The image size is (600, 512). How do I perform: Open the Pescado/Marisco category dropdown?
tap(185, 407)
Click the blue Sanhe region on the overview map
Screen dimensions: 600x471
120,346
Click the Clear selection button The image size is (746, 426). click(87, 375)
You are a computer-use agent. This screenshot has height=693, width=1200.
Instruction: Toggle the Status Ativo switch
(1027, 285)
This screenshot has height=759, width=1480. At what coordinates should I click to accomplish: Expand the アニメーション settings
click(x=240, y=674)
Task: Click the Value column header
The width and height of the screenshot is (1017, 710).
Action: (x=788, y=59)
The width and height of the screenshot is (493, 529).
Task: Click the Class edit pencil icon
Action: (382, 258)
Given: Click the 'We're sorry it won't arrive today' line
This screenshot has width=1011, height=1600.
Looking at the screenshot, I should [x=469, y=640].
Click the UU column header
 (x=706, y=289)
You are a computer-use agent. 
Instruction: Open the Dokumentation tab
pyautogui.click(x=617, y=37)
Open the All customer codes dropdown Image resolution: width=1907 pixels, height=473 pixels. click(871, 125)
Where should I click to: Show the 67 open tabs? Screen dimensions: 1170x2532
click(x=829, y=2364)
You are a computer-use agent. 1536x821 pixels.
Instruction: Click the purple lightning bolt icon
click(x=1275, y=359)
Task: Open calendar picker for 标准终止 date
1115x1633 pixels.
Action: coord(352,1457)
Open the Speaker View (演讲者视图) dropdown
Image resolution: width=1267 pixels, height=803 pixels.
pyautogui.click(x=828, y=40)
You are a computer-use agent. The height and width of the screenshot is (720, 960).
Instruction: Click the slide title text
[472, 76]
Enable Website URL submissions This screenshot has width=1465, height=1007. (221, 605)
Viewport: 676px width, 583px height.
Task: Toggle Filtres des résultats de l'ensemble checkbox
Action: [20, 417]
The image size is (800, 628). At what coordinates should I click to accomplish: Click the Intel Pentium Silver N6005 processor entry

§ **Work request**
Using the listing above, print the line containing "This screenshot has width=1011, height=1600." and every line after it exactly, up to and including the last.

§ **Worked solution**
This screenshot has width=1011, height=1600.
Looking at the screenshot, I should [x=469, y=640].
Click the UU column header
 (x=706, y=289)
You are a computer-use agent. 
Instruction: Open the Dokumentation tab
pyautogui.click(x=617, y=37)
Open the All customer codes dropdown Image resolution: width=1907 pixels, height=473 pixels. click(871, 125)
Where should I click to: Show the 67 open tabs? Screen dimensions: 1170x2532
click(x=829, y=2364)
You are a computer-use agent. 1536x821 pixels.
Instruction: Click the purple lightning bolt icon
click(x=1275, y=359)
Task: Open calendar picker for 标准终止 date
1115x1633 pixels.
Action: coord(352,1457)
Open the Speaker View (演讲者视图) dropdown
Image resolution: width=1267 pixels, height=803 pixels.
pyautogui.click(x=828, y=40)
You are a computer-use agent. The height and width of the screenshot is (720, 960).
Instruction: Click the slide title text
[472, 76]
Enable Website URL submissions This screenshot has width=1465, height=1007. (221, 605)
Viewport: 676px width, 583px height.
Task: Toggle Filtres des résultats de l'ensemble checkbox
Action: [20, 417]
The image size is (800, 628). At what coordinates should I click to accomplish: Click the Intel Pentium Silver N6005 processor entry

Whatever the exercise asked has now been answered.